Tom Arber

Personal information
- Full name: Thomas Arber
- Born: 21 May 1958 (age 67)

Playing information
- Position: Prop
Club
| Years | Team | Pld | T | G | FG | P |
| 1980–82 | Western Suburbs | 46 | 3 | 0 | 0 | 9 |
| 1983–84 | Eastern Suburbs | 29 | 0 | 0 | 0 | 0 |
|  | Total | 75 | 3 | 0 | 0 | 9 |
- Source: As of 3 January 2023

= Tom Arber =

Australian rugby league footballer

Tom Arber is an Australian former professional rugby league footballer who played in the 1980s. He played for Eastern Suburbs and Western Suburbs in the NSWRL competition.

==Playing career==
Arber made his first grade debut for Western Suburbs in round 10 of the 1980 NSWRL season against South Sydney at Redfern Oval. Arber made 16 appearances in his first season at the club as they reached the preliminary final against Eastern Suburbs.
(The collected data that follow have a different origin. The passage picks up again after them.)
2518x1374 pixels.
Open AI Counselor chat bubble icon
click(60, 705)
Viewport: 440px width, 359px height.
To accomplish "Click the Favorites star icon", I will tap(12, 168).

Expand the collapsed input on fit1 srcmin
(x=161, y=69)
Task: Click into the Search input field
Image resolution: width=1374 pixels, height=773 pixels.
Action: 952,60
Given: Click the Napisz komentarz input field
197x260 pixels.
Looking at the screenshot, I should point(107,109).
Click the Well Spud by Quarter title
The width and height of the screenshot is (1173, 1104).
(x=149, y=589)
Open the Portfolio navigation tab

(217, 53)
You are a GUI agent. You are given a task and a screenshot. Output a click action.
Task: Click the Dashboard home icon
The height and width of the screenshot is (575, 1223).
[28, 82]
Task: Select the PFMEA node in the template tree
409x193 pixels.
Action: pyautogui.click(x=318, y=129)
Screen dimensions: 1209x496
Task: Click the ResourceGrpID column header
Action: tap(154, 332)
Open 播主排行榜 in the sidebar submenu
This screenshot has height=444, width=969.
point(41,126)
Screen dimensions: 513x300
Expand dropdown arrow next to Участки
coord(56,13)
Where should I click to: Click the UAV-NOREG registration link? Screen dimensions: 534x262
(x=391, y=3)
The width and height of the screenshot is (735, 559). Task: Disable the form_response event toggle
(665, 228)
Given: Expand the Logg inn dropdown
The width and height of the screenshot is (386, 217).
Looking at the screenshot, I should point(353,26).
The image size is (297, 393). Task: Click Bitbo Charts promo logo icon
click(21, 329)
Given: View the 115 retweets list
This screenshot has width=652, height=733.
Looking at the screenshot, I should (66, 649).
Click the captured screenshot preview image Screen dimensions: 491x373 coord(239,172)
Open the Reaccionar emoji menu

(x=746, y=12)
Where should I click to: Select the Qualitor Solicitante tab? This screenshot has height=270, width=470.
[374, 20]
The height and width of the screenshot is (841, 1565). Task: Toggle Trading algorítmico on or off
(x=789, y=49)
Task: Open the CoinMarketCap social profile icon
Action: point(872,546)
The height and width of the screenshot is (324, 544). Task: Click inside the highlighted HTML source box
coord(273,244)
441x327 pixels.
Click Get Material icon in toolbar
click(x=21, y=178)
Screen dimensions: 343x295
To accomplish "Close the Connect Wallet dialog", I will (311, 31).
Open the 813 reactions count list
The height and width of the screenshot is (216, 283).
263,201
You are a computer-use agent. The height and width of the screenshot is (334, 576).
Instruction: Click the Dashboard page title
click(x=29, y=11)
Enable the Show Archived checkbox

It would be a day to forget for Wests though as they were defeated 41–5 at the Sydney Cricket Ground. The match would also be the last time Western Suburbs would reach a preliminary final in their history. Arber played two further seasons with Wests before switching to Eastern Suburbs where he played 29 games for the club.